Sumbangan Ilmuwan Muslim Terhadap Kemajuan Barat

Sebelum gemilang, Barat pernah mengalami masa gelap, para sarjana Kristen dan Eropa berbondong-bondong menemukan pengetahuan yang melimpah  dari ilmuwan orang Arab  dan Muslim

Hidayatullah.com | DALAM perjalanan sejarahnya, peradaban Barat (Western Civilization) pernah mengalami masa yang pahit yang mereka sebut dengan zaman kegelapan (the Dark Ages) atau disebut juga zaman pertengahan (the Medieval Ages).

Zaman kegelapan itu dimulai dari runtuhnya Imperium Romawi Barat pada tahun 476 M dan munculnya Gereja Kristen sebagai institusi dominan dalam masyarakat kristen Barat.

Dalam buku Seni Mendidik Islami karya Baqir Syafir al-Qarasyi (Jakarta, Pustaka Zahra, 2003) dijelaskan bahwa, dalam abad kegelapan Barat itu ilmuan Muslim seperti al-Biruni sudah menghidupkan metode eksperimen yang tak pernah di kenal oleh para pemikir besar Yunani.

Metode yang kemudian menjadi bangunan dasar sains modern ini, memang membawa Islam pada puncak  kegemilangan peradabannya. Maka tidaklah berlebihan untuk me­ngatakan bahwa sains modern yang dikembangkan oleh Barat saat ini berasal dari benih pemikiran Islam.
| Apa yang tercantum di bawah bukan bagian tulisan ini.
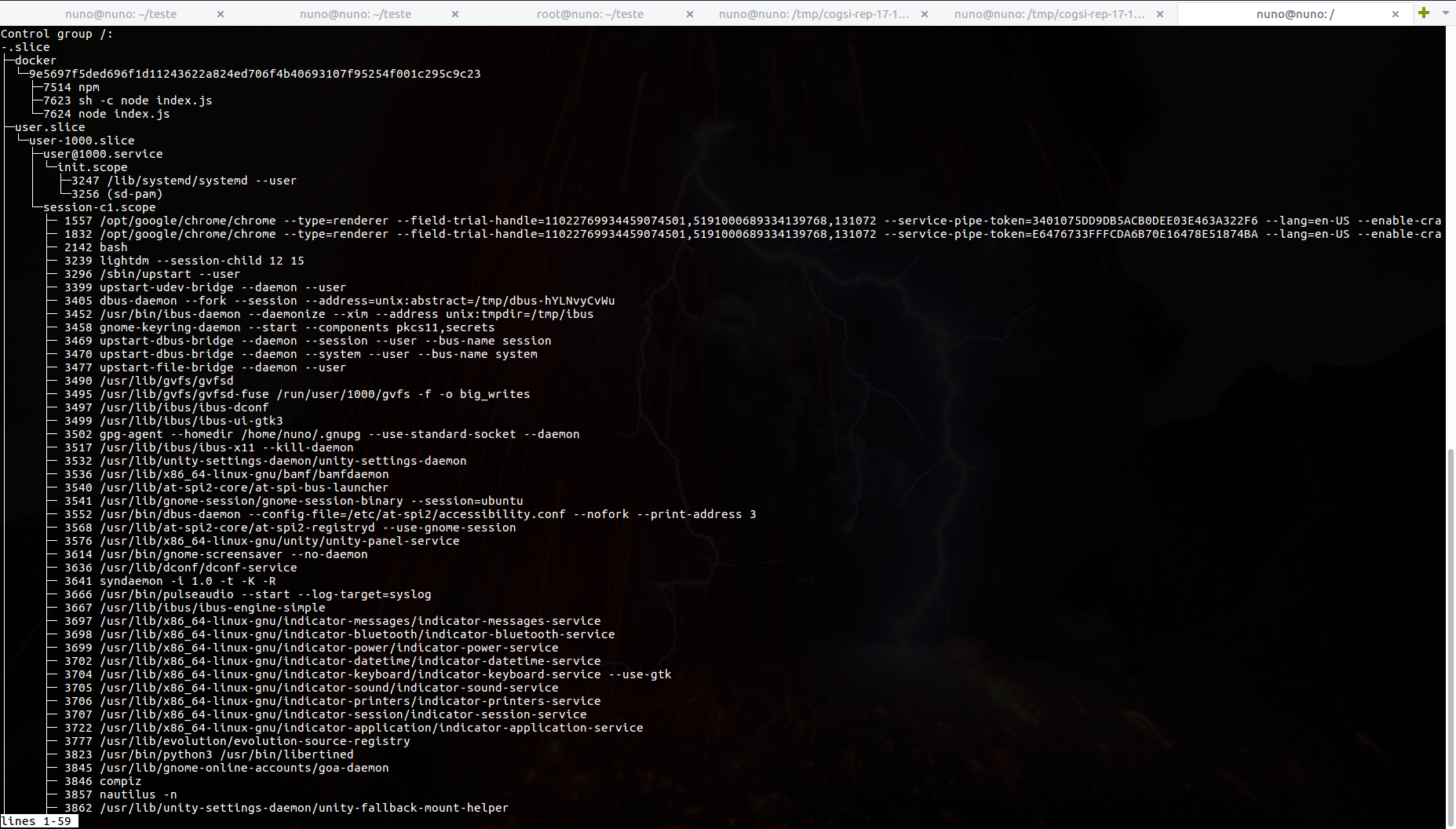
Task: Close the active nuno@nuno: / tab
Action: click(1396, 14)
Sains modern, setidaknya metode eksperimental itu, merupakan kontribusi paling monumental dari peradaban Islam. Jadi, perkembangan ilmu di Barat saat ini adalah hutang dari Islam.

Dr Hamid Fahmy Zarkasyi dalam bukunya, Liberalisasi Pemikiran Islam, menyebutkan bahwa Barat bangkit setelah melalui periode penerjemahan (Translation Period), khususnya penerjemahan karya-karya Muslim dalam bidang sains dari bahasa Arab ke bahasa latin.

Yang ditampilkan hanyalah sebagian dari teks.